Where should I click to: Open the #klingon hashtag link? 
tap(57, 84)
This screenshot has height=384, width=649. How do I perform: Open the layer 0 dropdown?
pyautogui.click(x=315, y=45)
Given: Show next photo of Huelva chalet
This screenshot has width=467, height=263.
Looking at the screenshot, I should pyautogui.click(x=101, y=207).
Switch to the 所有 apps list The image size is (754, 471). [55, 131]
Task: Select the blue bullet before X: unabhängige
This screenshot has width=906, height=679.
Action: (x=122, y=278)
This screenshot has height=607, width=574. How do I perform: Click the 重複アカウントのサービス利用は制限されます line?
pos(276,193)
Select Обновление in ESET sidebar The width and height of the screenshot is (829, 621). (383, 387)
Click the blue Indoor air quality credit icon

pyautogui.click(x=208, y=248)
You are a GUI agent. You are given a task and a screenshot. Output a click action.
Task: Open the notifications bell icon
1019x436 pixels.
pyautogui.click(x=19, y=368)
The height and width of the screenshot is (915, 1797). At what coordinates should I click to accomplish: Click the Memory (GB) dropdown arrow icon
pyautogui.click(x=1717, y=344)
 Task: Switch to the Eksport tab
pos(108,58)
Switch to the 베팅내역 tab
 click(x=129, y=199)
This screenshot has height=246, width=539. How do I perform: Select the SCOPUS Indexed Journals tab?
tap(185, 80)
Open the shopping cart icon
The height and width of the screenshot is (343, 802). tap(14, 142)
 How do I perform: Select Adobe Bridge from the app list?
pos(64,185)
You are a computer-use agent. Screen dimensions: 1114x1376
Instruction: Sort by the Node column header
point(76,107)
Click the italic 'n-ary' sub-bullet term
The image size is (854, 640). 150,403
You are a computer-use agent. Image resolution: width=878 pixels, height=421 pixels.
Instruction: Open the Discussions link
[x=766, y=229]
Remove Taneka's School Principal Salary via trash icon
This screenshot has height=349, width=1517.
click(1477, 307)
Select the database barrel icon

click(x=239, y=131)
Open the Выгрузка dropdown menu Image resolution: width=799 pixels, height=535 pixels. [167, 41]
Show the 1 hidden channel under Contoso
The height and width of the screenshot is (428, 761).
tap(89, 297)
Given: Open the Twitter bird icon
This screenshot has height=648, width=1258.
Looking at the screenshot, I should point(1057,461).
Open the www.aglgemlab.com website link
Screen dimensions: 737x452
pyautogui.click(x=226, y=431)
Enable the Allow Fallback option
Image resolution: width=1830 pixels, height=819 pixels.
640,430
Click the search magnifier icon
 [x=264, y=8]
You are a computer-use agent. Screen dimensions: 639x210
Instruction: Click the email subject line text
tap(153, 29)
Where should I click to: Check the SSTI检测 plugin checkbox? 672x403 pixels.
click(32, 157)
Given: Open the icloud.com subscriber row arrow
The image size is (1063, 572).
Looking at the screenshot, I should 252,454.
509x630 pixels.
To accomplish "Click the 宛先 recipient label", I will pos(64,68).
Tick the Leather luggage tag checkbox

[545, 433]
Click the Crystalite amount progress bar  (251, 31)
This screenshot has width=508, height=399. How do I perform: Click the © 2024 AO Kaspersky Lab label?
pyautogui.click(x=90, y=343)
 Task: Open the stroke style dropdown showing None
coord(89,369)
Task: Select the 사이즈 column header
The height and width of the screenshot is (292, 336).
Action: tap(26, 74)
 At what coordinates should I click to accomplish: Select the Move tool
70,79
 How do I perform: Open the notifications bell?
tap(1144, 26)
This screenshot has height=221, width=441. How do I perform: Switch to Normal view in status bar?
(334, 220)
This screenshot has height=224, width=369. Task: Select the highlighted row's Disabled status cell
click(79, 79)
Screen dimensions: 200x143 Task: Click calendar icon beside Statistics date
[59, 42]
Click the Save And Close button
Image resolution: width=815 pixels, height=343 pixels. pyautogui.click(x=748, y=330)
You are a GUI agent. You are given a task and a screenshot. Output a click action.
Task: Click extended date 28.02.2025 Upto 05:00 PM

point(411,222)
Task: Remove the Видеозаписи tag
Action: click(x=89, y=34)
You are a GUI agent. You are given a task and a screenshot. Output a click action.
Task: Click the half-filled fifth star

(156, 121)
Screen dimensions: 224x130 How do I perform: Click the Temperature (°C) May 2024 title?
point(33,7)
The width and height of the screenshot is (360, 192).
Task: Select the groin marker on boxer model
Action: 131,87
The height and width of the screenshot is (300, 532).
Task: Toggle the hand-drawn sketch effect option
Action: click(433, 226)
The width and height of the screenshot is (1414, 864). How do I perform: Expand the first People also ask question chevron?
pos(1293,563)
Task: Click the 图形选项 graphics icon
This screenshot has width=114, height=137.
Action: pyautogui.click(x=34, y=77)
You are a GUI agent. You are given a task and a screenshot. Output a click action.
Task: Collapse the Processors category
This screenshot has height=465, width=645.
*****
● The problem
Your task is to repeat each line of the material exactly.

● Solution to the exercise
Where should I click to: Open the #klingon hashtag link? 
tap(57, 84)
This screenshot has height=384, width=649. How do I perform: Open the layer 0 dropdown?
pyautogui.click(x=315, y=45)
Given: Show next photo of Huelva chalet
This screenshot has width=467, height=263.
Looking at the screenshot, I should pyautogui.click(x=101, y=207).
Switch to the 所有 apps list The image size is (754, 471). [55, 131]
Task: Select the blue bullet before X: unabhängige
This screenshot has width=906, height=679.
Action: (x=122, y=278)
This screenshot has height=607, width=574. How do I perform: Click the 重複アカウントのサービス利用は制限されます line?
pos(276,193)
Select Обновление in ESET sidebar The width and height of the screenshot is (829, 621). (383, 387)
Click the blue Indoor air quality credit icon

pyautogui.click(x=208, y=248)
You are a GUI agent. You are given a task and a screenshot. Output a click action.
Task: Open the notifications bell icon
1019x436 pixels.
pyautogui.click(x=19, y=368)
The height and width of the screenshot is (915, 1797). At what coordinates should I click to accomplish: Click the Memory (GB) dropdown arrow icon
pyautogui.click(x=1717, y=344)
 Task: Switch to the Eksport tab
pos(108,58)
Switch to the 베팅내역 tab
 click(x=129, y=199)
This screenshot has height=246, width=539. How do I perform: Select the SCOPUS Indexed Journals tab?
tap(185, 80)
Open the shopping cart icon
The height and width of the screenshot is (343, 802). tap(14, 142)
 How do I perform: Select Adobe Bridge from the app list?
pos(64,185)
You are a computer-use agent. Screen dimensions: 1114x1376
Instruction: Sort by the Node column header
point(76,107)
Click the italic 'n-ary' sub-bullet term
The image size is (854, 640). 150,403
You are a computer-use agent. Image resolution: width=878 pixels, height=421 pixels.
Instruction: Open the Discussions link
[x=766, y=229]
Remove Taneka's School Principal Salary via trash icon
This screenshot has height=349, width=1517.
click(1477, 307)
Select the database barrel icon

click(x=239, y=131)
Open the Выгрузка dropdown menu Image resolution: width=799 pixels, height=535 pixels. [167, 41]
Show the 1 hidden channel under Contoso
The height and width of the screenshot is (428, 761).
tap(89, 297)
Given: Open the Twitter bird icon
This screenshot has height=648, width=1258.
Looking at the screenshot, I should point(1057,461).
Open the www.aglgemlab.com website link
Screen dimensions: 737x452
pyautogui.click(x=226, y=431)
Enable the Allow Fallback option
Image resolution: width=1830 pixels, height=819 pixels.
640,430
Click the search magnifier icon
 [x=264, y=8]
You are a computer-use agent. Screen dimensions: 639x210
Instruction: Click the email subject line text
tap(153, 29)
Where should I click to: Check the SSTI检测 plugin checkbox? 672x403 pixels.
click(32, 157)
Given: Open the icloud.com subscriber row arrow
The image size is (1063, 572).
Looking at the screenshot, I should 252,454.
509x630 pixels.
To accomplish "Click the 宛先 recipient label", I will pos(64,68).
Tick the Leather luggage tag checkbox

[545, 433]
Click the Crystalite amount progress bar  (251, 31)
This screenshot has width=508, height=399. How do I perform: Click the © 2024 AO Kaspersky Lab label?
pyautogui.click(x=90, y=343)
 Task: Open the stroke style dropdown showing None
coord(89,369)
Task: Select the 사이즈 column header
The height and width of the screenshot is (292, 336).
Action: tap(26, 74)
 At what coordinates should I click to accomplish: Select the Move tool
70,79
 How do I perform: Open the notifications bell?
tap(1144, 26)
This screenshot has height=221, width=441. How do I perform: Switch to Normal view in status bar?
(334, 220)
This screenshot has height=224, width=369. Task: Select the highlighted row's Disabled status cell
click(79, 79)
Screen dimensions: 200x143 Task: Click calendar icon beside Statistics date
[59, 42]
Click the Save And Close button
Image resolution: width=815 pixels, height=343 pixels. pyautogui.click(x=748, y=330)
You are a GUI agent. You are given a task and a screenshot. Output a click action.
Task: Click extended date 28.02.2025 Upto 05:00 PM

point(411,222)
Task: Remove the Видеозаписи tag
Action: click(x=89, y=34)
You are a GUI agent. You are given a task and a screenshot. Output a click action.
Task: Click the half-filled fifth star

(156, 121)
Screen dimensions: 224x130 How do I perform: Click the Temperature (°C) May 2024 title?
point(33,7)
The width and height of the screenshot is (360, 192).
Task: Select the groin marker on boxer model
Action: 131,87
The height and width of the screenshot is (300, 532).
Task: Toggle the hand-drawn sketch effect option
Action: click(433, 226)
The width and height of the screenshot is (1414, 864). How do I perform: Expand the first People also ask question chevron?
pos(1293,563)
Task: Click the 图形选项 graphics icon
This screenshot has width=114, height=137.
Action: pyautogui.click(x=34, y=77)
You are a GUI agent. You are given a task and a screenshot. Output a click action.
Task: Collapse the Processors category
This screenshot has height=465, width=645.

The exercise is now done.